-- begin Information shown --
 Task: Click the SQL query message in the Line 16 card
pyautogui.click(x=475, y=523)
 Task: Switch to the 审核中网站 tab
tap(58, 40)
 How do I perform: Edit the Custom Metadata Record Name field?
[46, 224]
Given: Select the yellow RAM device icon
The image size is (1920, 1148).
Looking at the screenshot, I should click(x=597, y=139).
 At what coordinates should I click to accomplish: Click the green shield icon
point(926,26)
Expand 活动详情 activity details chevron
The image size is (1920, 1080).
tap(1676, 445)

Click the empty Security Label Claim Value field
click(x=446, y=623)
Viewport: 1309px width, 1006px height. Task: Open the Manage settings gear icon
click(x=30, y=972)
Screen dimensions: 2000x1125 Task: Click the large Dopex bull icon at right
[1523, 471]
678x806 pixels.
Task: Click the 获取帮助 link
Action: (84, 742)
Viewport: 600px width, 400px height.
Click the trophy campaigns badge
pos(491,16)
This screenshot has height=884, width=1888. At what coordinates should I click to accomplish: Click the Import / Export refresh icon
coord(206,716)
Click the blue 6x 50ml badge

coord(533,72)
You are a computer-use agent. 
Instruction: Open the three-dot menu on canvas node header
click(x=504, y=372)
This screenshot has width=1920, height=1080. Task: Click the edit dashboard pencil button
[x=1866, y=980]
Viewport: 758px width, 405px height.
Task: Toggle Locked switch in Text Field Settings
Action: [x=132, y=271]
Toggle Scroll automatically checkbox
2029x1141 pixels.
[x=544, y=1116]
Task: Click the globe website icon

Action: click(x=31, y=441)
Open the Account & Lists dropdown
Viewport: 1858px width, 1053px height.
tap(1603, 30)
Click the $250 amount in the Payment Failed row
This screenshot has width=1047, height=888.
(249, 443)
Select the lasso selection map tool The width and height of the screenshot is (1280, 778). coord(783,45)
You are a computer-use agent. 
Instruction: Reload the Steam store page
-- end Information shown --
* [What you should do]: Reproduce every item above verbatim, keeping each line and its order unchanged.

* [Task output]:
 Task: Click the SQL query message in the Line 16 card
pyautogui.click(x=475, y=523)
 Task: Switch to the 审核中网站 tab
tap(58, 40)
 How do I perform: Edit the Custom Metadata Record Name field?
[46, 224]
Given: Select the yellow RAM device icon
The image size is (1920, 1148).
Looking at the screenshot, I should click(x=597, y=139).
 At what coordinates should I click to accomplish: Click the green shield icon
point(926,26)
Expand 活动详情 activity details chevron
The image size is (1920, 1080).
tap(1676, 445)

Click the empty Security Label Claim Value field
click(x=446, y=623)
Viewport: 1309px width, 1006px height. Task: Open the Manage settings gear icon
click(x=30, y=972)
Screen dimensions: 2000x1125 Task: Click the large Dopex bull icon at right
[1523, 471]
678x806 pixels.
Task: Click the 获取帮助 link
Action: (84, 742)
Viewport: 600px width, 400px height.
Click the trophy campaigns badge
pos(491,16)
This screenshot has height=884, width=1888. At what coordinates should I click to accomplish: Click the Import / Export refresh icon
coord(206,716)
Click the blue 6x 50ml badge

coord(533,72)
You are a computer-use agent. 
Instruction: Open the three-dot menu on canvas node header
click(x=504, y=372)
This screenshot has width=1920, height=1080. Task: Click the edit dashboard pencil button
[x=1866, y=980]
Viewport: 758px width, 405px height.
Task: Toggle Locked switch in Text Field Settings
Action: [x=132, y=271]
Toggle Scroll automatically checkbox
2029x1141 pixels.
[x=544, y=1116]
Task: Click the globe website icon

Action: click(x=31, y=441)
Open the Account & Lists dropdown
Viewport: 1858px width, 1053px height.
tap(1603, 30)
Click the $250 amount in the Payment Failed row
This screenshot has width=1047, height=888.
(249, 443)
Select the lasso selection map tool The width and height of the screenshot is (1280, 778). coord(783,45)
You are a computer-use agent. 
Instruction: Reload the Steam store page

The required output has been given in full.